Thursday, February 22, 2007

All the Joys of Lent

"Remember that thou art dust, and unto dust shalt thou return."

In a telephone call on Shrove Tuesday, a priest-friend closed our telephone conversation by wishing me "all the joys of Lent." The sentiment warmed my heart as much as communicating with him always does.

It occurred to me, hearing the phrase, how counterintuitive it sounds to most ears. "The joys of Lent"? Lent, the average believer might say, is when we are to fast, repent, mourn, "weep between the porch and the altar."

True, but how different are the prophets' commandments to fast with the inducements of the New Testament! The inherent joy in Lent is indicated, in a manner, by the lectionary.
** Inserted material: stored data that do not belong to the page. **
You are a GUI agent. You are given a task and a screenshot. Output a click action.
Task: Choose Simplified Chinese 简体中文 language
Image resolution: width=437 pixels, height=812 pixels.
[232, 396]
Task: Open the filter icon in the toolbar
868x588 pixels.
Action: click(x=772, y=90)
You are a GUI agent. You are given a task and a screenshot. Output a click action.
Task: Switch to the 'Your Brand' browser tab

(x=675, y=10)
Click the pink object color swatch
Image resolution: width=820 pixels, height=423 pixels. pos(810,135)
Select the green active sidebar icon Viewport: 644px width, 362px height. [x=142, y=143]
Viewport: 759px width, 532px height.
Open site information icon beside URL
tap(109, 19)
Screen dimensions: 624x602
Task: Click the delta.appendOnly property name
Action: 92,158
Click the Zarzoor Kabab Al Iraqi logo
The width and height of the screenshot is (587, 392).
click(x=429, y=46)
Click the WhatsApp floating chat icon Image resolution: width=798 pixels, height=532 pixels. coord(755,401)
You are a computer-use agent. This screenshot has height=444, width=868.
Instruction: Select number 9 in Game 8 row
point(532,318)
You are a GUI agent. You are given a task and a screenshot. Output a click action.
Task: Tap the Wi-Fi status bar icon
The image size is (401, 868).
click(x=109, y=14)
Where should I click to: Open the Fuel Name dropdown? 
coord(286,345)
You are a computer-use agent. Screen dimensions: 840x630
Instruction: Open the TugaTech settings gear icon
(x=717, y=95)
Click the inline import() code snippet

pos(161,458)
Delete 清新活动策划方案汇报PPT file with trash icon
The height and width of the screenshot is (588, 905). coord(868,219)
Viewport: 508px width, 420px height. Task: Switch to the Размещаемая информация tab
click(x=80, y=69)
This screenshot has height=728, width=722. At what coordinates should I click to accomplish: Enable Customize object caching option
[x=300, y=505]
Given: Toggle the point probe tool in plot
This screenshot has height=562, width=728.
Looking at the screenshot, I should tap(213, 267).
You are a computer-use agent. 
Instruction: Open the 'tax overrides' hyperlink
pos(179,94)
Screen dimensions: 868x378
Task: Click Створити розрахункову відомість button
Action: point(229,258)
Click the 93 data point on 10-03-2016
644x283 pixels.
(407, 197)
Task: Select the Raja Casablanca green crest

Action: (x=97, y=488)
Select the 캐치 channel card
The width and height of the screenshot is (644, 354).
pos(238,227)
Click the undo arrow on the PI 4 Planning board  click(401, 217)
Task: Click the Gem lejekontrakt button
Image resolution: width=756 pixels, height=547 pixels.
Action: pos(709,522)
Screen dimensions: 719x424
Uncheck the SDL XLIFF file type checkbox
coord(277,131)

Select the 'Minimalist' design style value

The "Epistle" reading on Ash Wednesday, in the Western tradition, is from the Prophet Joel 2, beginning at verse 12. In context, the call to "sanctify a fast, call a solemn assembly" is in response to a foreign invasion. "A nation is come up upon my land, strong, and without number, whose teeth are the teeth of a lion." Moreover, God forecasts this persecution will worsen, becoming "a day of darkness and of gloominess, a day of clouds and of thick darkness." Hearing this at the beginning of a 40-day fasting season reminds us of another prophet, Jonah, who bid the wicked people to fast, or else "Yet forty days, and Nineveh shall be overthrown" (3:4).

The fervency of fasting should be the same for us as it was for the Old Testament saints. But how different are our incentives! Forty days from Ash Wednesday the Church will experience, not destruction and obliteration, but the resurrection of Jesus Christ from the dead. The intention behind our fasting is not to stave off physical calamity or spare national pride the sting of imperial conquest, but to prepare the spiritual man for the blessedness that will be ours in His neverending kingdom, to stitch with the fabric of our souls a wedding garment worthy of eternal union with Christ. "For if we have been planted together in the likeness of His death, we shall be also in the likeness of His resurrection" (Romans 6:5).

The process of altering the material of our characters is a joy, removing the stains and imperfections of sin, but equally becoming new creations in His uncreated grace. The means are fasting, repentance, almsgiving, confession, prayer, and taking the sacraments. And these are our joys. Lent introduces the soul and body to their own nature, and for one season, they behave as they should all year long. We eat less, consuming only what nutritionists call "a healthy diet." The soul prays more...not as much as it should, but more. We honor the Person of Christ in one another through almsgiving, though we should see Christ in each other at every moment.

Lent gives us the joy of freeing our souls from the parasite of self-indulgence, the fulfillment of becoming the people God created us to be. As Thomas Merton [1] wrote in The Seeds of Contemplation:
Every one of us is shadowed by an illusory person: a false self. This is the person that I want myself to be but who cannot exist, because God does not know anything about him. And to be unknown to God is altogether too much privacy.
Lent is a holy fire, consuming the "thorns of our transgressions" while purifying the gold of our faith and the silver of our virtue. The end is bliss and glory; the means are a chrysalis of light and a crucible of blessing. Drawing nigh unto Christ is its own reward, and the road leading to Him is paved with inward joys. May the earthly shadow of that joy fill all of us until we are eternally united with its Source, the Author and Finisher of our faith.

NOTES:
1.
Yes, I know his faults; I just like the quotation. So sue me.